→ **Exercise goal**
Your reply should hold only the lines from the records below where "display" occurs.

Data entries
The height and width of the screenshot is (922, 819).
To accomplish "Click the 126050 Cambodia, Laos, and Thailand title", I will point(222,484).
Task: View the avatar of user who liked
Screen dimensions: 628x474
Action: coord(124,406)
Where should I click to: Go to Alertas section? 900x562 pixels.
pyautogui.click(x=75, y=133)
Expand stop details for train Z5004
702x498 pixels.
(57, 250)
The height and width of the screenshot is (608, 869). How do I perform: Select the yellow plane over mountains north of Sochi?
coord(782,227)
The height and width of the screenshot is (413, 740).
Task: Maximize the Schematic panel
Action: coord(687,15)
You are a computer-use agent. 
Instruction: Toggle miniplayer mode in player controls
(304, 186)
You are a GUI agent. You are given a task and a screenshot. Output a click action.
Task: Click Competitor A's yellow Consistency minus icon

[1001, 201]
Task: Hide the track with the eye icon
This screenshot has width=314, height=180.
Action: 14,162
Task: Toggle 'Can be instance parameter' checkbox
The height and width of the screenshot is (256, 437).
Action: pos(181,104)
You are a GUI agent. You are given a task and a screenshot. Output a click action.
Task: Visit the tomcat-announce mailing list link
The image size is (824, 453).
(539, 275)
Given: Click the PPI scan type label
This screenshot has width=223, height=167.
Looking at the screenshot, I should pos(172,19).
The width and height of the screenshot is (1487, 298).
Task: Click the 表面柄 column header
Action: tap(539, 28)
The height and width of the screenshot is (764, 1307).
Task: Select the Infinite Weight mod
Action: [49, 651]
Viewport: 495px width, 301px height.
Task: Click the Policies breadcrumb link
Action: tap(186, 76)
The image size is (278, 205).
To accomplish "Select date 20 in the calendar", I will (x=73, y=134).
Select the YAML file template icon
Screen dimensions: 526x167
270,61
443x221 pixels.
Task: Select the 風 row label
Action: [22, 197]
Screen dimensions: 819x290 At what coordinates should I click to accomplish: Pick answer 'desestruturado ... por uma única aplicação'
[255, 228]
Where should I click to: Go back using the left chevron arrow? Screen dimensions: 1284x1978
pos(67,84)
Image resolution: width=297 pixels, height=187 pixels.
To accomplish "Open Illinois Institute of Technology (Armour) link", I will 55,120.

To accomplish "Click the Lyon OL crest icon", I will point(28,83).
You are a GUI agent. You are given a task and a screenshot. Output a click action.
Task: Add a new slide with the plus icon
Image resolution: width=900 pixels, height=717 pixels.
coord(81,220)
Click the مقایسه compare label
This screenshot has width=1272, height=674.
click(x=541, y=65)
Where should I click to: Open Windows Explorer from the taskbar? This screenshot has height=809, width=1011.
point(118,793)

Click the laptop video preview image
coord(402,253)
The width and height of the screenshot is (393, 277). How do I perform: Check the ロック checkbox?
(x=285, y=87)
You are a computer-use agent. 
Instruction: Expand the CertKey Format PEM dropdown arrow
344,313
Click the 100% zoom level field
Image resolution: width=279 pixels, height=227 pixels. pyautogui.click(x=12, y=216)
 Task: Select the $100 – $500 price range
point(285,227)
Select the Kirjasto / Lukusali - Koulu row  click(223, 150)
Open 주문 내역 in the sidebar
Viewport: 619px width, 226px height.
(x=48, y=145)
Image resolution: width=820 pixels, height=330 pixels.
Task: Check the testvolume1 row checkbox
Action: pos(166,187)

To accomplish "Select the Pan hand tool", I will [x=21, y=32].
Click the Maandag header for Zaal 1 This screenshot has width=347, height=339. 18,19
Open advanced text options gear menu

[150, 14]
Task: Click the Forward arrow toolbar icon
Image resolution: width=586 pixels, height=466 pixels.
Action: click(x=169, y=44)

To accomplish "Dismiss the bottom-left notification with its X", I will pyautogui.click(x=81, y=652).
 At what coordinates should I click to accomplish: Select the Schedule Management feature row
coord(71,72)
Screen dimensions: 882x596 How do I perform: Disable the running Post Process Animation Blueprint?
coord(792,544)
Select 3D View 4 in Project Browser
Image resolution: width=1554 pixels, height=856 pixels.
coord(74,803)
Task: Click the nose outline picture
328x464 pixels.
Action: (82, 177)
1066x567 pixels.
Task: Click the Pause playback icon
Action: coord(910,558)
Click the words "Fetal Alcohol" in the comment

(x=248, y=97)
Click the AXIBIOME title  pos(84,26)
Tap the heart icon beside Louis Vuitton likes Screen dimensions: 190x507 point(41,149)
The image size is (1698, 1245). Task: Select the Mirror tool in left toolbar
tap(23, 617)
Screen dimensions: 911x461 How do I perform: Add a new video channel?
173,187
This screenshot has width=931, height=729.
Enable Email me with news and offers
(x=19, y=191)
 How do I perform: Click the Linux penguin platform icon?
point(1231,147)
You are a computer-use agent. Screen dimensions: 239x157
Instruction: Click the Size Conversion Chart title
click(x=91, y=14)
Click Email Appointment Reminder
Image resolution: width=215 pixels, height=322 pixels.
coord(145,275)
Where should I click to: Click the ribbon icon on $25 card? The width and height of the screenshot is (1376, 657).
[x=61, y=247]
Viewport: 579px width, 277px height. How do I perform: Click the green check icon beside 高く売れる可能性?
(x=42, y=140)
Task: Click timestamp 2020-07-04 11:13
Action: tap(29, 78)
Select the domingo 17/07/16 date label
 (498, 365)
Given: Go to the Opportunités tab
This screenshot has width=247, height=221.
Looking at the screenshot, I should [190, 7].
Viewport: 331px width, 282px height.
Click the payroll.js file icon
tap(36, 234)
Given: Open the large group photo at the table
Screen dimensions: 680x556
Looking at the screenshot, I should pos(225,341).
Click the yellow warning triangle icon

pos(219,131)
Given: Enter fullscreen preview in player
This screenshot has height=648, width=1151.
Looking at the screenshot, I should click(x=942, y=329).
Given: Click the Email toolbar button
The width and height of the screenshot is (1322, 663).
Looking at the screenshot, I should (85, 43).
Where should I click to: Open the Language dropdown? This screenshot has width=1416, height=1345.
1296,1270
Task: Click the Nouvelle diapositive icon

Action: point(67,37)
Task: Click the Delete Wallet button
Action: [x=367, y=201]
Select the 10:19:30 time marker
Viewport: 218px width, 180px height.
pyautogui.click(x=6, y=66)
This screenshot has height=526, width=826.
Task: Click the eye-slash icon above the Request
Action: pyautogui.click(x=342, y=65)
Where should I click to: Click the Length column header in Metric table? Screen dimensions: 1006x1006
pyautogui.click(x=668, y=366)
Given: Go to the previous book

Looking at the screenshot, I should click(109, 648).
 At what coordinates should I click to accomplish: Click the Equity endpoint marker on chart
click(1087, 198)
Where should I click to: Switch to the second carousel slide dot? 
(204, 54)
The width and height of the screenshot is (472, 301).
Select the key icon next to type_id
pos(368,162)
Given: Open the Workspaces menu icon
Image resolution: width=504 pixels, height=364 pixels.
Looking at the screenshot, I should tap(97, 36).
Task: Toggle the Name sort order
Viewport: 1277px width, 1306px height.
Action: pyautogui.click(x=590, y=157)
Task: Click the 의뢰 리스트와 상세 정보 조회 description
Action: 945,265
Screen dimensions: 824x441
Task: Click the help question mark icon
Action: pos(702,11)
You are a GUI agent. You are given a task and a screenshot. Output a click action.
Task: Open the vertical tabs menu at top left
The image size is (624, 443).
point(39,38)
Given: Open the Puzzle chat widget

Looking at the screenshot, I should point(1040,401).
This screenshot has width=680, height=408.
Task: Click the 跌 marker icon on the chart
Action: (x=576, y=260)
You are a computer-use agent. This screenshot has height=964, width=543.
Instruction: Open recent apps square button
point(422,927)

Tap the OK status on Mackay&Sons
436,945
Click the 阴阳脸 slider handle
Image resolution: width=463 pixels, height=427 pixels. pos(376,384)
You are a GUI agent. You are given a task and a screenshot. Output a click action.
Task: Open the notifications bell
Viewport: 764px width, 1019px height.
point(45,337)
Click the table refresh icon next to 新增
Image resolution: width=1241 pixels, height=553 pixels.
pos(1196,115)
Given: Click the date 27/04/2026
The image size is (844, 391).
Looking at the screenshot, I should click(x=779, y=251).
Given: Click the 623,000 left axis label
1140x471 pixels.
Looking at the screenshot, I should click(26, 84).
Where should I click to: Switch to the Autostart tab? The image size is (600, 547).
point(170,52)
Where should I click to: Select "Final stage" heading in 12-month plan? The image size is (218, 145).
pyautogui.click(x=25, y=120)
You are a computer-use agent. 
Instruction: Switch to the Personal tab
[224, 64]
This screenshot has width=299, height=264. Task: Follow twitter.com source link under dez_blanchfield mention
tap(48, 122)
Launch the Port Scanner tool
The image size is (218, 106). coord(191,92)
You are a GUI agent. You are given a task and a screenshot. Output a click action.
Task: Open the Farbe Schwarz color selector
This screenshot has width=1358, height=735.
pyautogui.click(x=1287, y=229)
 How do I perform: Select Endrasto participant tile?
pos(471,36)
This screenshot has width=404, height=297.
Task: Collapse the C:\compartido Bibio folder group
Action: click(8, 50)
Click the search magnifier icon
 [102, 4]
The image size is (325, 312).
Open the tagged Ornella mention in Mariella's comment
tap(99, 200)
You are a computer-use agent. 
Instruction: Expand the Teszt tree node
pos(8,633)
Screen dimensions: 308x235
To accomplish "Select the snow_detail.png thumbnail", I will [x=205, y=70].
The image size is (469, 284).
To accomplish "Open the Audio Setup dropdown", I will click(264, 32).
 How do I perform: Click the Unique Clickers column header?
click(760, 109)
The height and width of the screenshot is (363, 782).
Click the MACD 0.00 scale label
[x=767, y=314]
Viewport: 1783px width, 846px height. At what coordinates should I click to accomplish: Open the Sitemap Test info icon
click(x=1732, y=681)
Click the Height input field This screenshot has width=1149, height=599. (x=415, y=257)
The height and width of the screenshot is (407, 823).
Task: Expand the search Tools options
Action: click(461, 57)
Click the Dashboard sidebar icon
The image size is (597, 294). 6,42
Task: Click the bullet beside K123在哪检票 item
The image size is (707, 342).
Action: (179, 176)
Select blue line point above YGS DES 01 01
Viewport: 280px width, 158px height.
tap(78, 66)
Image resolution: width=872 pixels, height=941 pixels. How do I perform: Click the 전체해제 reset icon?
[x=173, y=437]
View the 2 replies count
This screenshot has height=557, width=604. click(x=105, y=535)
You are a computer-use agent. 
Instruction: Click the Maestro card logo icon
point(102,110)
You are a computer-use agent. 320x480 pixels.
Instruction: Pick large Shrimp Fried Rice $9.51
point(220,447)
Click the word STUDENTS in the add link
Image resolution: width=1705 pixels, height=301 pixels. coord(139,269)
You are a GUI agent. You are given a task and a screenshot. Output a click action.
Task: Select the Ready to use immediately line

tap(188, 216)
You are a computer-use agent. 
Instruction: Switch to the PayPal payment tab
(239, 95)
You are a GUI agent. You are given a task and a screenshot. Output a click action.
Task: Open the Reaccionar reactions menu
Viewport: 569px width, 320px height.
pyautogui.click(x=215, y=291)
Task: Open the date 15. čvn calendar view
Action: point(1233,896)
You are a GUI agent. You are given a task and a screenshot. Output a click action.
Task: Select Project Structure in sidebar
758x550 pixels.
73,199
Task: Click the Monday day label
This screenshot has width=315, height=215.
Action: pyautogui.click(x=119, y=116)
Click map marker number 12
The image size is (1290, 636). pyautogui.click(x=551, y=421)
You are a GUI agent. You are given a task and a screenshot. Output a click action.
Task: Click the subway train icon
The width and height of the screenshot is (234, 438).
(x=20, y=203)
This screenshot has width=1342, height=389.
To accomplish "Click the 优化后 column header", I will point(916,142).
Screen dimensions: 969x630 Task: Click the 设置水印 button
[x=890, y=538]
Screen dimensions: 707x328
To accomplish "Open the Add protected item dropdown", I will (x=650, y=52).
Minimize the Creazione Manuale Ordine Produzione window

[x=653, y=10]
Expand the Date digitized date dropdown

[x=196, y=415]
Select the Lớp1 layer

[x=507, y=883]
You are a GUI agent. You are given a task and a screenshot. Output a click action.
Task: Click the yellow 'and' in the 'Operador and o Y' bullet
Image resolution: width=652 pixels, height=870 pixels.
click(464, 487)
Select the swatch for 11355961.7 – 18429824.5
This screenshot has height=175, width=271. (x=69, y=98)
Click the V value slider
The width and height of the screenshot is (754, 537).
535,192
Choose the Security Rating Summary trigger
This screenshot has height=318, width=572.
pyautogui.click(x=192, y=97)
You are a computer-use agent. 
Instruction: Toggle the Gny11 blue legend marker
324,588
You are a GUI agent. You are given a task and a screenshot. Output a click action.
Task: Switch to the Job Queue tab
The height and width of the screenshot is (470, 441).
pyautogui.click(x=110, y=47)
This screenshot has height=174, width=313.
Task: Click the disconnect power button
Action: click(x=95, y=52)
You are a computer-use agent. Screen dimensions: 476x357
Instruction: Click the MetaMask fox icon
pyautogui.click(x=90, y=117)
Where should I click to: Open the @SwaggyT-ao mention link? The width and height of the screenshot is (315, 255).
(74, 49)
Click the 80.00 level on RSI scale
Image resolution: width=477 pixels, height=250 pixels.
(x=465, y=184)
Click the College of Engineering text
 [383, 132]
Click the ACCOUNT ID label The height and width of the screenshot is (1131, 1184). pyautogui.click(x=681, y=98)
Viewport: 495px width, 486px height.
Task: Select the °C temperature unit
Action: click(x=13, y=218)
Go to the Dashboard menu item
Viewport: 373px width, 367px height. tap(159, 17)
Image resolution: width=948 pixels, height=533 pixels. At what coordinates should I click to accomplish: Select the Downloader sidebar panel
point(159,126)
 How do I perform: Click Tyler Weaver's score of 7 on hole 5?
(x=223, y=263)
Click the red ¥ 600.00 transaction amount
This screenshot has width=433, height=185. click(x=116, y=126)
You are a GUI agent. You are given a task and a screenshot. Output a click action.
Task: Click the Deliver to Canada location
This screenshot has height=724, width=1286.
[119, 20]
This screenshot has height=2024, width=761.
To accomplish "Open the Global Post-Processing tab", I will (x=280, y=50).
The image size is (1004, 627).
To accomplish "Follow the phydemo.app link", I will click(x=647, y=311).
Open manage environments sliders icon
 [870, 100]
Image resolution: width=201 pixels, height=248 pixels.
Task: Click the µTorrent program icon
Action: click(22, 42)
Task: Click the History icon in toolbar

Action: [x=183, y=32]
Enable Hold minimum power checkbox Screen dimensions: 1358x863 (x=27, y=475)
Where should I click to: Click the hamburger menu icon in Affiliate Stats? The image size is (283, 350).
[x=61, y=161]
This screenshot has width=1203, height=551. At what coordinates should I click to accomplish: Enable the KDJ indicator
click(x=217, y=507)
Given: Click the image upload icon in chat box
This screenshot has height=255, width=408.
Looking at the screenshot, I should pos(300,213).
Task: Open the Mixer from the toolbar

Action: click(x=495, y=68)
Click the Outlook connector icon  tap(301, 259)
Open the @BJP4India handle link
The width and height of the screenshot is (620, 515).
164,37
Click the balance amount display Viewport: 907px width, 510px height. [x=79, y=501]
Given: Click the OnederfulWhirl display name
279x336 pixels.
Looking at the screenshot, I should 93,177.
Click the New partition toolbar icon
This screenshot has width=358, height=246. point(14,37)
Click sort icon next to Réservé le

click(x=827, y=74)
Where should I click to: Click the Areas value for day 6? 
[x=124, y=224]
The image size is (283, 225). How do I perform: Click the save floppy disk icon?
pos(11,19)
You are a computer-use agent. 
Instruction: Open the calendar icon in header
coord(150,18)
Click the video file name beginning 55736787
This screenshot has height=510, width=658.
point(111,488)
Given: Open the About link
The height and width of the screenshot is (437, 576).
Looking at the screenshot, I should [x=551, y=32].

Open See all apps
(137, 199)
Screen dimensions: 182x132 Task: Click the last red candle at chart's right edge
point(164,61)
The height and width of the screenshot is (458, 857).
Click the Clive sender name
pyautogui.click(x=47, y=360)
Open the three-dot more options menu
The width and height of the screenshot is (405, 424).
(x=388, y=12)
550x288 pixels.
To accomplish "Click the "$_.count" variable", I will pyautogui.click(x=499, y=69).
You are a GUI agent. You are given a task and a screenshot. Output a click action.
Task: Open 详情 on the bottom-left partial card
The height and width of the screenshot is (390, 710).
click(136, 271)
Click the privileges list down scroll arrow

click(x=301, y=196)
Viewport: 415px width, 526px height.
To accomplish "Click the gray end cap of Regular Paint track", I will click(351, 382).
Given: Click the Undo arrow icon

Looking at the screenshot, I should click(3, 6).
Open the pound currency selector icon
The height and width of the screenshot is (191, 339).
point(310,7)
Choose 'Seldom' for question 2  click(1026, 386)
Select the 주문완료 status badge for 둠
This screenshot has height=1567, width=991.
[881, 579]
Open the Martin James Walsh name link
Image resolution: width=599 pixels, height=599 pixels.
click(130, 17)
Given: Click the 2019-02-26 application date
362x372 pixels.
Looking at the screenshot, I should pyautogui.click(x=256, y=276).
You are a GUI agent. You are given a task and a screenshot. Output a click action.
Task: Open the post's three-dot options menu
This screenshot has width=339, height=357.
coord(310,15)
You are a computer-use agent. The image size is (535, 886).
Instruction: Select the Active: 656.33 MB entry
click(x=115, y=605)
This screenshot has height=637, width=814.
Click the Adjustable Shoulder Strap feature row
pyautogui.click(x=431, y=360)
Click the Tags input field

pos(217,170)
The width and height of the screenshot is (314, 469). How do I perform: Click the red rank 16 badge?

→ **Response for this exercise**
Click the balance amount display Viewport: 907px width, 510px height. [x=79, y=501]
Given: Click the OnederfulWhirl display name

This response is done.